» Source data

╔══

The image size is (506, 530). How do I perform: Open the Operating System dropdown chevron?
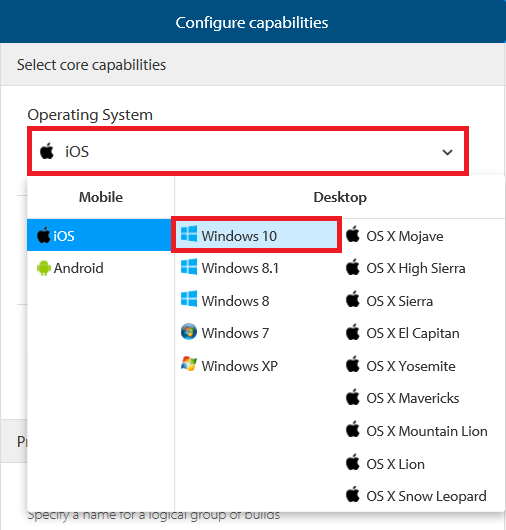pos(447,152)
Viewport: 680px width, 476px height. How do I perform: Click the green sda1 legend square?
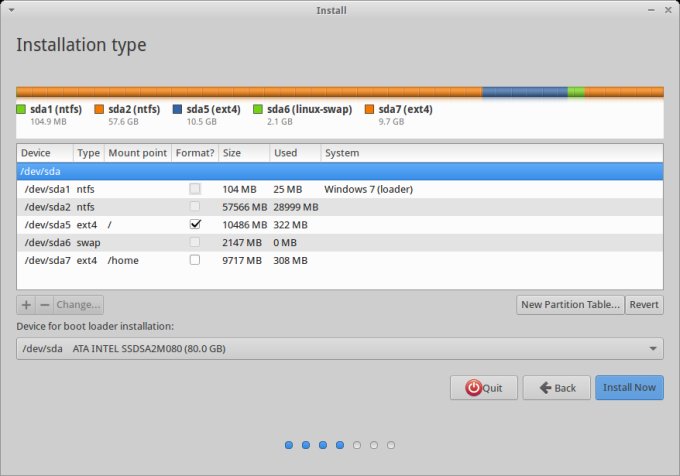[x=21, y=109]
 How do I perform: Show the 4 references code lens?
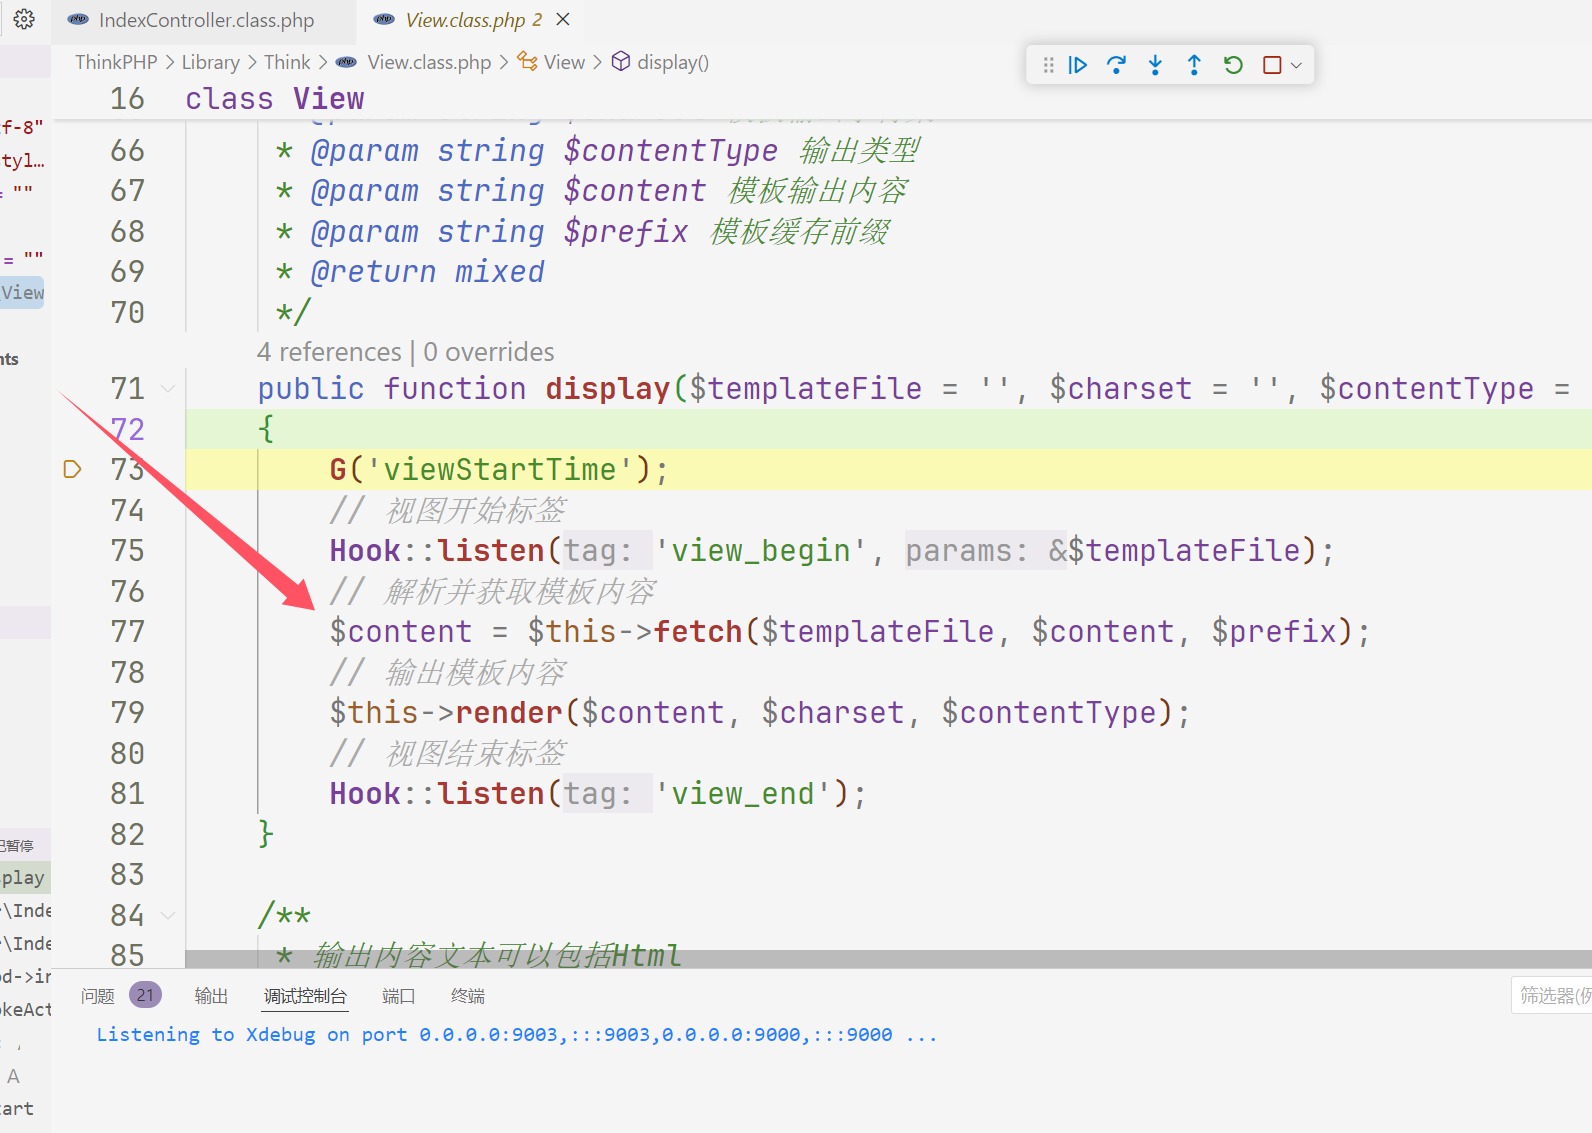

╚══

» Instruction
Please rewrite the entries, starting at the line that contains "Viewport: 680px width, 476px" and ending with the last entry, swapping "legend square" for "legend box" and changing nothing else. Omit the pictures from your answer.

» Worked solution
Viewport: 680px width, 476px height. How do I perform: Click the green sda1 legend box?
[x=21, y=109]
 How do I perform: Show the 4 references code lens?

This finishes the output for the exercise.